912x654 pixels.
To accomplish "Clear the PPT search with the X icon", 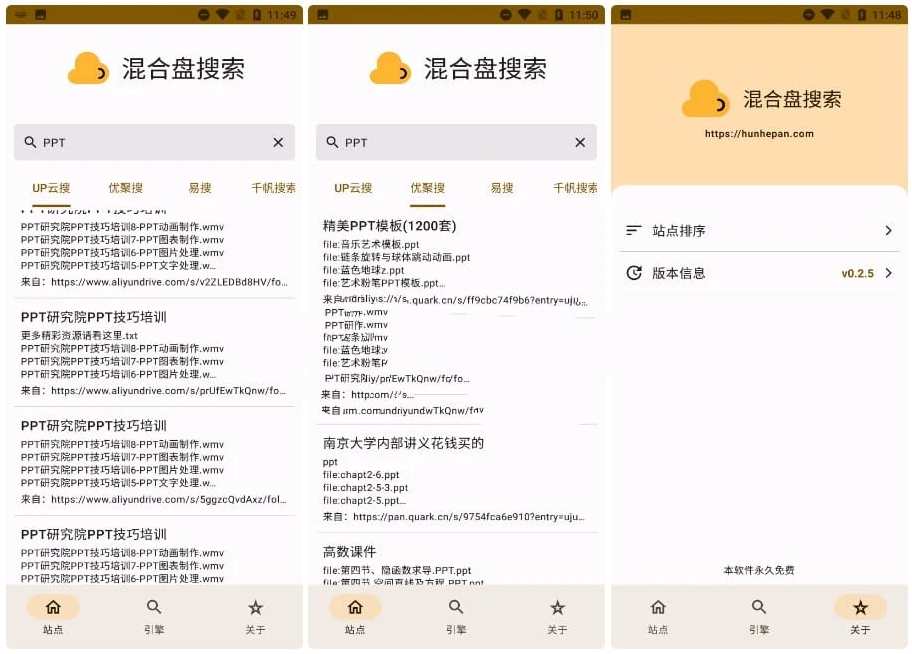I will coord(278,142).

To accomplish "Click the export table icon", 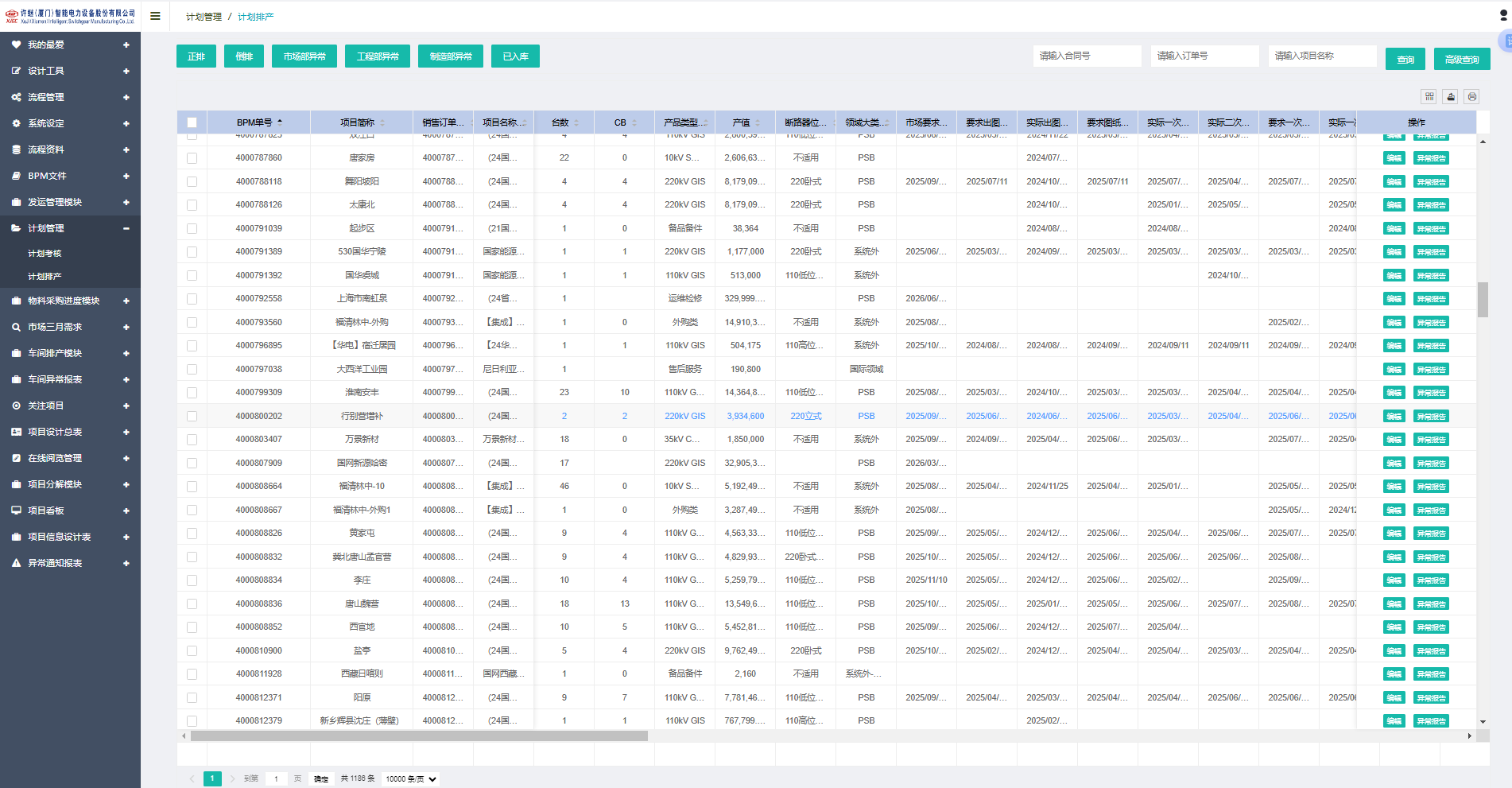I will click(1451, 96).
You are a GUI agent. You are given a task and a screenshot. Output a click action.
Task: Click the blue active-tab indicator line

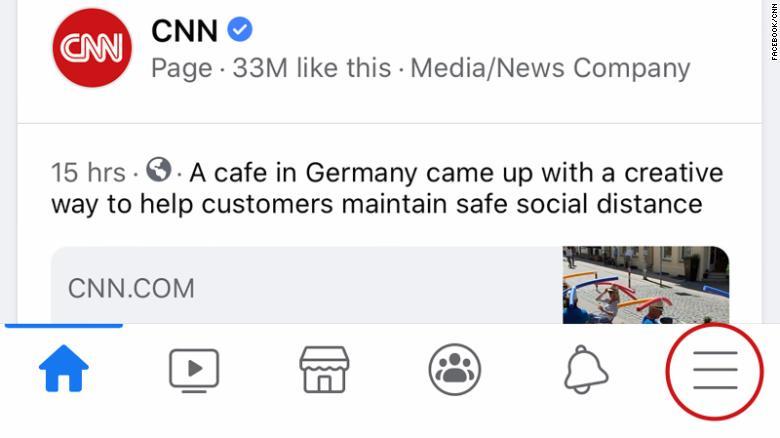[64, 325]
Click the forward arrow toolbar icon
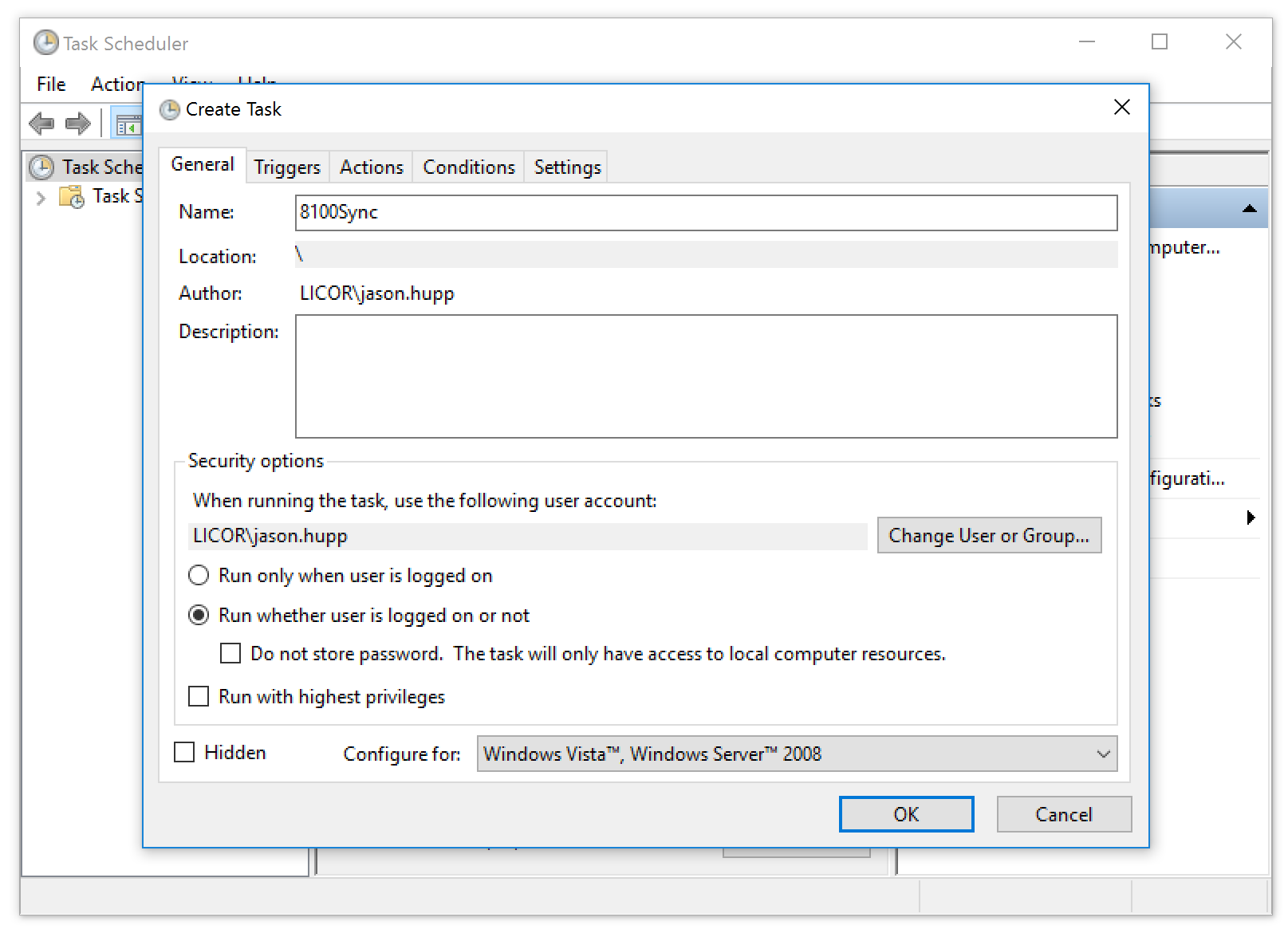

[SHORT EXERCISE]: Copy out the entries word for word, beginning with the line that contains "You are a GUI" and continuing through the last line of the entries, with both ends included. Leave the pictures out of your copy.

[RESPONSE TO THE EXERCISE]:
You are a GUI agent. You are given a task and a screenshot. Output a click action.
Task: Click the blue active-tab indicator line

[64, 325]
Click the forward arrow toolbar icon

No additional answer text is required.